-- DATA follows --

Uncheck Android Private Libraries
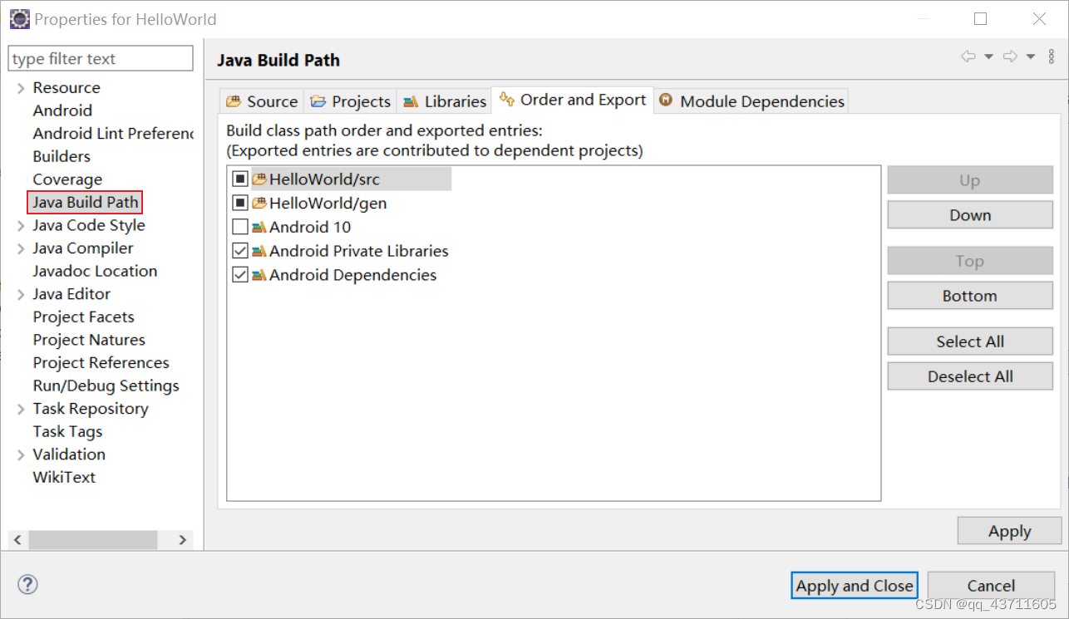1069x619 pixels. coord(240,250)
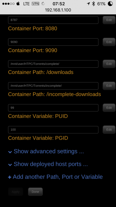Click the plus icon beside Add another Path
Image resolution: width=116 pixels, height=207 pixels.
tap(10, 177)
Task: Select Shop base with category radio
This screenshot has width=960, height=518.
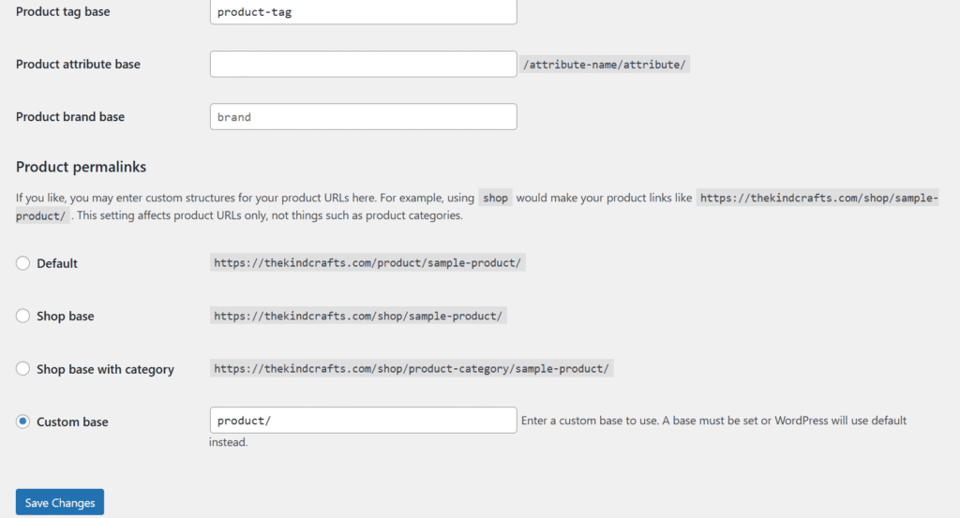Action: click(x=23, y=369)
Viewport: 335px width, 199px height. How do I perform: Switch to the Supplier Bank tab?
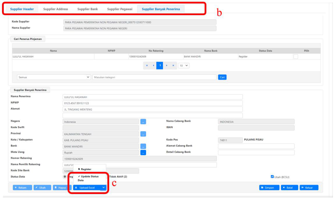[88, 9]
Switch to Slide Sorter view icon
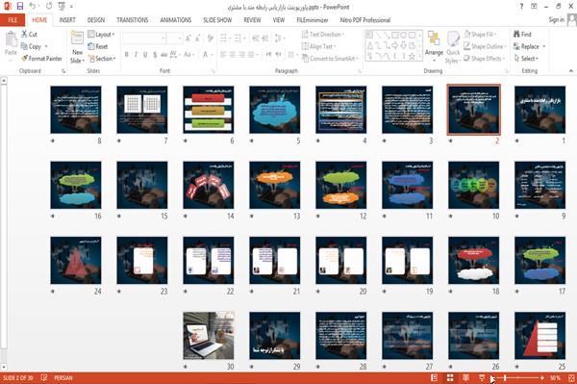This screenshot has width=577, height=384. [x=450, y=377]
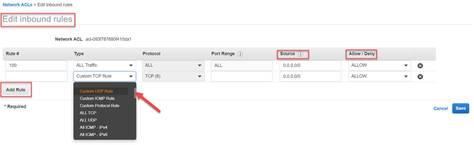Screen dimensions: 474x145
Task: Open the ALL Traffic type dropdown
Action: tap(105, 65)

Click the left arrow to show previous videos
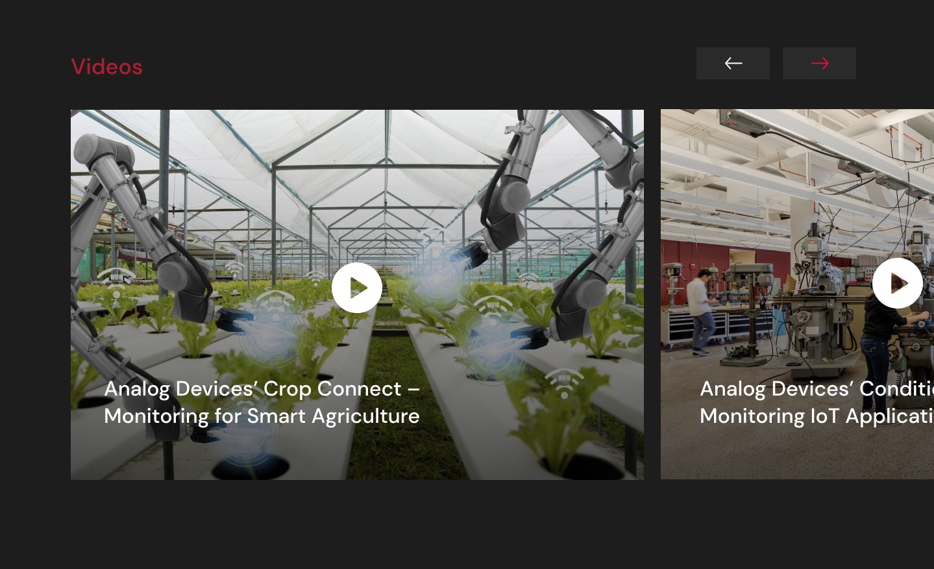coord(733,63)
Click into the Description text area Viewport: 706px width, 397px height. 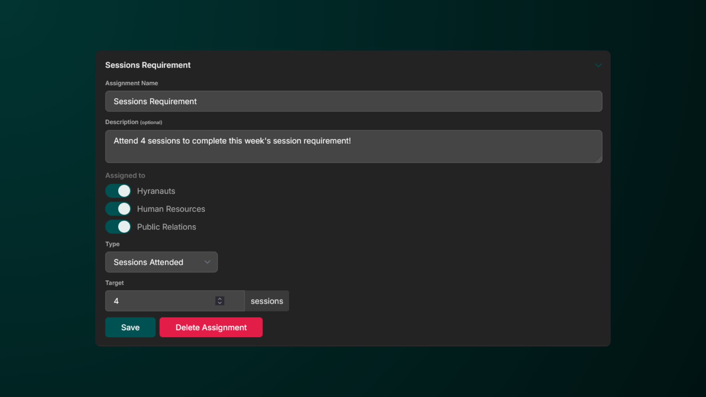[353, 146]
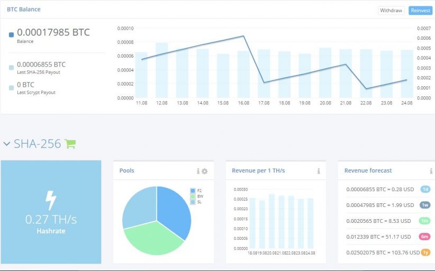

-- DATA concluded --

§ **INSTRUCTIONS FOR THE TASK**
Set the lines above down again, word for word, from the first through the one containing "Task: Select Shop base with category radio"; pictures excluded.

§ **ANSWER SECTION**
Uncheck Android Private Libraries
1069x619 pixels. coord(240,250)
Click the plus icon beside Add another Path
Image resolution: width=116 pixels, height=207 pixels.
tap(10, 177)
Task: Select Shop base with category radio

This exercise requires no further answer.